Unless you are a specialist in early twentieth century American literature, you may never have never heard of the once-celebrated Presbyterian divine and Princeton academic Henry Van Dyke. A friend of Woodrow Wilson, he was famous and influential in his time, especially within his denomination, and he was a popular poet. His Christmas short story The Other Wise Man has often been reprinted. For my present purposes, though, I want to use Van Dyke to illustrate the knowledge that people a century or so back had of alternative Biblical texts and gospels. As early as 1900, Van Dyke was publishing poems using what he could not then have known to be the Gospel of Thomas, and quoting from that text. This was more than a generation before the finding of the complete version of that gospel in the 1940s.

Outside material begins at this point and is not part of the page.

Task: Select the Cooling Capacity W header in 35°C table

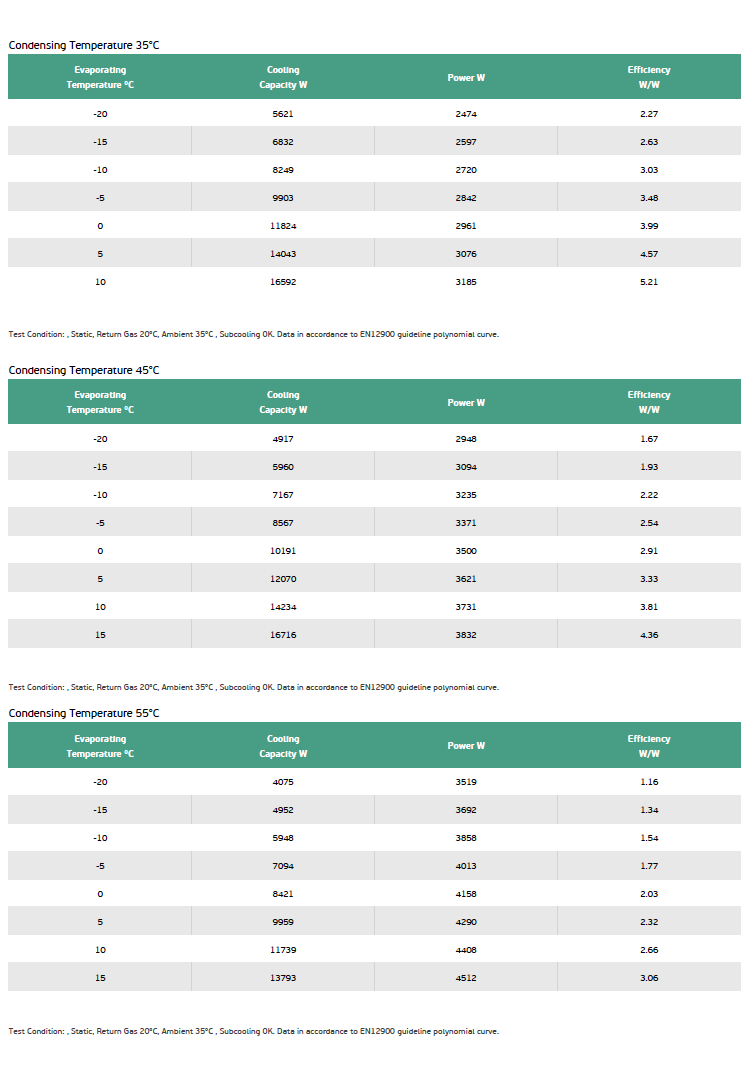Action: click(283, 78)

Fragments of Thomas had been found in Egypt in the 1890s, and they caused a cultural sensation when they were published and translated. In 1900, Van Dyke published his The Toiling of Felix: A Legend On A New Saying Of Jesus, which is almost a hymn to the alternative gospels. (The poem is actually dated 1898). It begins with this explanatory note:
In the rubbish heaps of the ancient city of Oxyrhynchus, near the River Nile, a party of English explorers, in the winter of 1897, discovered a fragment of a papyrus book, written in the second or third century, and hitherto unknown. This single leaf contained parts of seven short sentences of Christ, each introduced by the words, “Jesus says.” It is to the fifth of these Sayings of Jesus that the following poem refers.

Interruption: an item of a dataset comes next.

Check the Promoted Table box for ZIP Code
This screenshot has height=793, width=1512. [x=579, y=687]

I will quote the first section of a lengthy poem:
Hear a word that Jesus spake
Nineteen hundred years ago,
Where the crimson lilies blow
Round the blue Tiberian lake:
There the bread of life He brake,
Through the fields of harvest walking
With His lowly comrades, talking
Of the secret thoughts that feed
Weary souls in time of need.
Art thou hungry? Come and take;
Hear the word that Jesus spake!
‘Tis the sacrament of labour, bread and wine divinely blest;
Friendship’s food and sweet refreshment, strength and courage, joy and rest.
But this word the Master said
Long ago and far away,
Silent and forgotten lay
Buried with the silent dead,
Where the sands of Egypt spread
Sea-like, tawny billows heaping
Over ancient cities sleeping,
While the River Nile between
Rolls its summer flood of green
Rolls its autumn flood of red:
There the word the Master said,
Written on a frail papyrus, wrinkled, scorched by fire, and torn,
Hidden by God’s hand was waiting for its resurrection morn.
Now at last the buried word
By the delving spade is found,
Sleeping in the quiet ground.
Now the call of life is heard:
Rise again, and like a bird,
Fly abroad on wings of gladness
Through the darkness and the sadness,
Of the toiling age, and sing
Sweeter than the voice of Spring,
Till the hearts of men are stirred
By the music of the word,—
Gospel for the heavy-laden, answer to the labourer’s cry:
“Raise the stone, and thou shall find me; cleave the wood and there am I.”
The final verse quotes the Gospel of Thomas 77. The rest of the poem describes the quest of the Egyptian seeker Felix, who is initially disappointed to find that Jesus taught such seemingly trivial words. He eventually finds their true significance though, and realizes the mystical glories he has been ignoring:
“They who tread the path of labour follow where my feet have trod;
They who work without complaining do the holy will of God.
“Where the many toil together, there am I among my own;
Where the tired workman sleepeth, there am I with him alone.
“I, the peace that passeth knowledge, dwell amid the daily strife;
I, the bread of heaven, am broken in the sacrament of life.
“Every task, however simple, sets the soul that does it free;
Every deed of love and mercy, done to man, is done to me.
“Thou hast learned the open secret; thou hast come to me for rest;
With thy burden, in thy labour, thou art Felix, doubly blest.
“Nevermore thou needest seek me; I am with thee everywhere;
Raise the stone, and thou shall find me; cleave the wood, and I am there.”
Van Dyke’s popularity helped disseminate knowledge of the Oxyrhynchus fragment – of the Gospel of Thomas – which already before the First World War was very widely known in the US among quite ordinary readers.
Just how well known? I have even found the fragment quoted in full in a book called The Story of Jesus: A Manual for Religious Instruction in the Intermediate Grades, by Florence Buck (1917). It is introduced, plausibly enough, as “a bit of Bible long lost.”